L’ANGIOGENESE tumorale est le processus par lequel de nouveaux vaisseaux se développent à partir de vaisseaux préexistants pour permettre l’apport en oxygène et en nutriments indispensable à la croissance de la tumeur.
L’idée de bloquer l’angiogenèse pour traiter les pathologies tumorales est née en 1971 (1) et a suscité un immense intérêt (2). En effet, les cellules endothéliales constituent des cibles thérapeutiques potentielles pour trois raisons principales : elles sont génétiquement stables et ne présentent pas de résistance acquise, elles ne sont ni invasives ni prolifératives et, enfin, leur accès par voie veineuse est facile.
Par ailleurs, les cellules endothéliales, normalement quiescentes, ont un développement accéléré dans les tumeurs. En raison de cette conversion (ou « switch ») angiogénique, il était tentant de chercher à développer des thérapeutiques angiostatiques dénuées de toxicité aiguë et chronique, pouvant être administrées par voie orale en combinaison avec les chimiothérapies.
Trois pistes.
Depuis une dizaine d’années, trois pistes pharmacologiques différentes ont été envisagées. La première voie a consisté à tenter d’entraver l’angiogenèse lors de ses premières étapes, au moment de la dégradation de la matrice extracellulaire de la membrane basale par les métalloprotéases, des endopeptidases naturelles. Des inhibiteurs des métalloprotéases ont donc été développés. Toutefois, en termes de survie, aucun bénéfice n’a été mis en évidence au cours des essais cliniques.
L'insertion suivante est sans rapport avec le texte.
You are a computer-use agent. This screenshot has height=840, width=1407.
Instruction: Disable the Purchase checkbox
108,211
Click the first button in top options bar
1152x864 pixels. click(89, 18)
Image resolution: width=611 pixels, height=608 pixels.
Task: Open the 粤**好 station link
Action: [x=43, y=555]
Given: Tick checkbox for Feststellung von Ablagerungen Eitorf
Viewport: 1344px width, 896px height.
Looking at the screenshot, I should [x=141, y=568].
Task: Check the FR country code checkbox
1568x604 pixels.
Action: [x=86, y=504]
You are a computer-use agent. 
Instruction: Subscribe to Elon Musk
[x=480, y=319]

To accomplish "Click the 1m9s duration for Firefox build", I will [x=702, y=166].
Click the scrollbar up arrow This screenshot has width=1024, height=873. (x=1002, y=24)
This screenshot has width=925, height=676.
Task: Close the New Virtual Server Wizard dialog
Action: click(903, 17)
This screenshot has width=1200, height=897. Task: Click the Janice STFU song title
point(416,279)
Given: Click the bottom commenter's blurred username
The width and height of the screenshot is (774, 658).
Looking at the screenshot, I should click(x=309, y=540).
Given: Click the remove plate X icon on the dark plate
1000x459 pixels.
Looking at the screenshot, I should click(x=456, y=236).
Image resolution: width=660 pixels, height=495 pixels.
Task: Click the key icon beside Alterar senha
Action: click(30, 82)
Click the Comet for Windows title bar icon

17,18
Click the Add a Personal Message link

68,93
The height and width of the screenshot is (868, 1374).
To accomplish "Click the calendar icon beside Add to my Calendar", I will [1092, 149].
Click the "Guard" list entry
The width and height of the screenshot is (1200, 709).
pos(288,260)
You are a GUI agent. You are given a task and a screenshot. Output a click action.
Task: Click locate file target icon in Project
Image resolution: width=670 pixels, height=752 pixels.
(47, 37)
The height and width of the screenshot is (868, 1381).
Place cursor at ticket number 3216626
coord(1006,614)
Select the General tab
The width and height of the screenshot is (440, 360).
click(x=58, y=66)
Une deuxième possibilité thérapeutique consiste à détruire sélectivement la vascularisation tumorale. La combretastatine A4, issue de l’écorce d’un arbre du bush sud-africain, très sélective des vaisseaux immatures, suscite beaucoup d’intérêt. Les essais cliniques ont été au début interrompus en raison de sa toxicité cardiaque potentielle. D’autres produits sont en cours de développement en association. Enfin, la troisième voie thérapeutique cherche à inhiber le signal de l’angiogenèse émis par le Vegf (Vascular Endothelial Growth Factor), normalement quiescent. Deux possibilités ont été envisagées dans ce sens. La première consiste à bloquer son récepteur par un anticorps monoclonal, les molécules de ce type ayant une dénomination commune qui se termine en « -mab », la seconde à inhiber de façon compétitive le site tyrosine kinase du récepteur par des enzymes, dont la dénomination commune se termine en « -tinib ». Le bévacizumab est le premier anti-Vegf qui a fait la preuve de son efficacité. Il a fait l’objet d’études cliniques très récentes qui ont montré que cette molécule améliore la survie des patients ayant un cancer métastatique rénal ou une tumeur colo-rectale, mammaire ou bronchique. Concernant l’inhibition compétitive de la tyrosine kinase, différentes molécules sont en développement avec déjà un enregistrement dans le cancer du rein (sorafenib). D’autres approches sont en cours d’évaluation préliminaire, utilisant une protéine de fusion (Vgftrap) ou des oligonucléotides antisens.
Ainsi, des avancées majeures dans la compréhension de la signalisation et de la régulation de l’angiogenèse ont été accomplies. Il reste encore à déterminer les meilleures combinaisons de ces agents entre eux et/ou avec la chimiothérapie ou la radiothérapie.
D’après un entretien avec le Dr Jean-Pierre Armand, institut Gustave-Roussy, Villejuif.
(1) Folkman J, Tumor Angiogenesis: Therapeutic Implications. « New Engl J Med » 1971 ; 285 : 1182-1186.
(2) Soria JC, Fayette J, Armand JP. Molecular Targeting: Targeting Angiogenesis in Solid Tumors. « Ann Oncol » 2004 ; 15 Suppl 4 : iv223-227.